As such, trustees often need help understanding how the different layers of their protection fit together. A sensible first step might be to do a ‘trustee protection audit’ to –

  • establish what protections they have,
  • identify any potential gaps or weaknesses, and
  • identify options for strengthening the coverage.

When should we be asking?

If trustees haven’t reviewed their protection position for some time, it’s always a good time to do so. However, when does trustee protection really need to be at the top of your agenda?

When your insurance is renewed

If trustees are relying on insurance they should get actively involved in the annual renewals process so they can check:

  • there are no material changes to the level and scope of the cover
  • they are comfortable with the chosen provider, and
  • any relevant disclosures are made.

Given the hardening of the insurance market, trustees may find that the next renewal process is not as smooth as it has been in previous years.

Following a material change in the trustee board and/or the scheme

Trustees need to be comfortable their protections are aligned with their structure and their risks.
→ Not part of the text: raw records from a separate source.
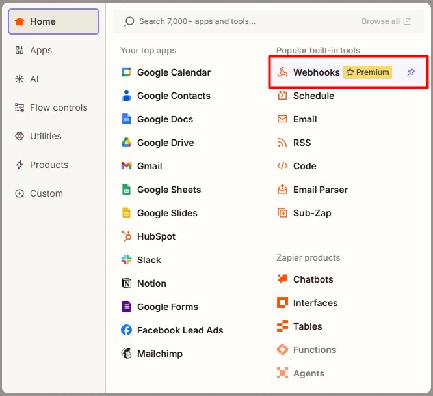Choose the Slack app icon
Screen dimensions: 433x396
[x=126, y=260]
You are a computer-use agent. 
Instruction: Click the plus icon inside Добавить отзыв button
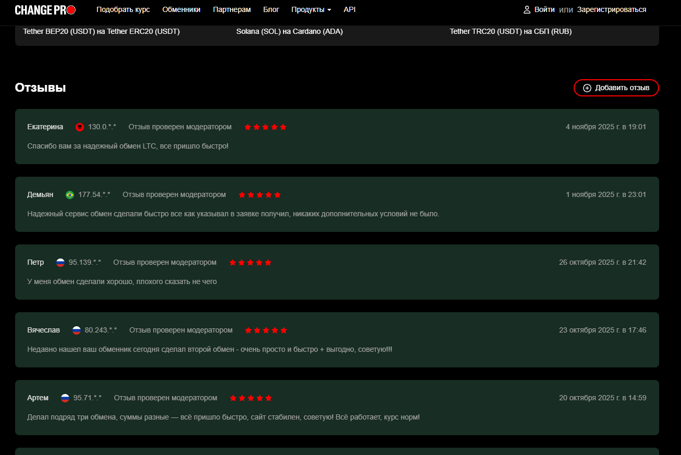tap(588, 88)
Therefore if either change (for example, if the scheme materially increases in size or complexity following a scheme merger), trustees should revisit their protections too.

Ahead of a big project

A big project always brings additional risks. Trustees should therefore check their protection is appropriate as part of the project kick-off.
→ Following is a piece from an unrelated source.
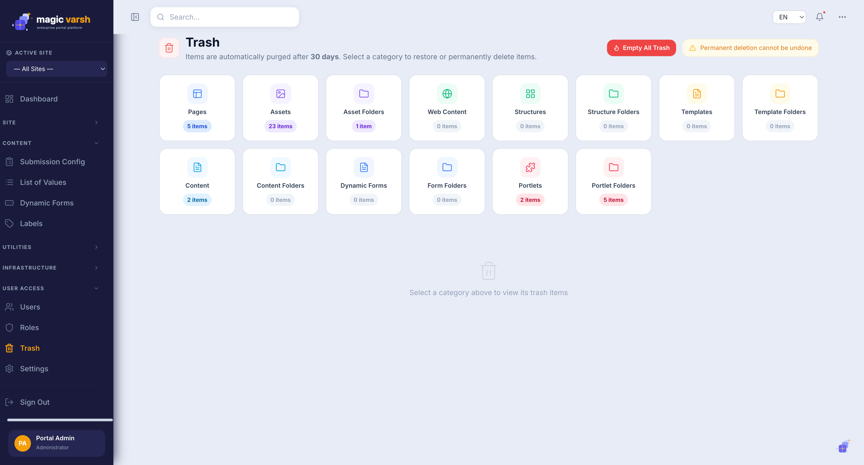Open the Assets image icon card
Viewport: 864px width, 465px height.
click(x=280, y=94)
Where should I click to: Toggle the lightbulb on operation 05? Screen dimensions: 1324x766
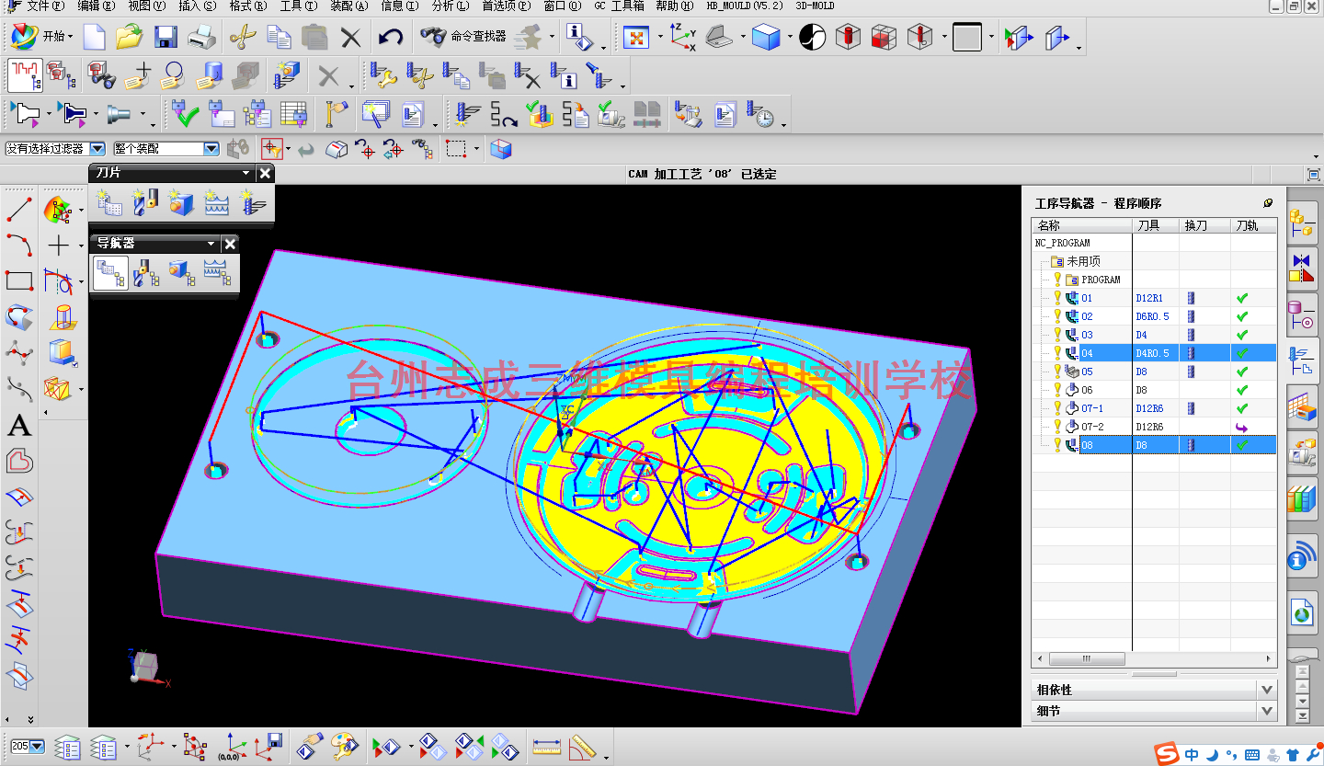tap(1057, 372)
When there are concerns about the employer’s financial position

If an employer indemnity is a key component of their protection, trustees should revisit their protection whenever there are material concerns about the employer’s financial position as this could affect their ability to call on the indemnity.

When you encounter a problem

If a material issue comes to light, trustees should promptly look at their protection arrangements. If you have insurance, what might it cover and what would be the process for making a claim? If you are relying on an indemnity, are there any notification or conduct of claim requirements?

As part of your exit plan (sustainability, buy-out and beyond…)

Trustees should think about their future protection package as part of any exit or journey planning.

If moving towards sustainability so they can reduce or eliminate reliance on the employer covenant to fund benefits in the long term, how would this impact trustee protection? Would the trustees still rely on an employer indemnity or for the employer to fund annual insurance premiums?

Trustees often think of a buy-out as the end of the line. However, as a buy-out will only discharge the insured benefits, any residual risk will remain with the trustees even after the scheme has wound-up. Trustees will therefore need to decide how any residual risks will be covered once the buy-out completes. Many boards will want some form of run-off insurance at least for the initial period after wind-up during which claims are most likely to arise. But this type of cover can be expensive.
Trustees should plan ahead so that:

  • they can enter into discussions with the employer about trustee protection when they have their strongest negotiating position; and
  • they are comfortable with their protections when they start making big decisions which might bring additional risk.

If such discussions are left to the end, the trustees may find they’ve missed opportunities to strengthen their cover. If trustees and employers can’t agree a protection package, or there is expected to be a sizeable surplus on wind-up, the question of whether trustees can purchase insurance from scheme assets could be key.

Don’t forget – prevention is better than cure

Of course, it goes without saying that the best way of avoiding liability is for trustees to take appropriate care and attention in the running of their scheme.

Good governance, proper decision-making processes, keeping good records and taking professional advice will all help trustees avoid potential liabilities arising in the first place.

Prevention, as they say, is always better than cure.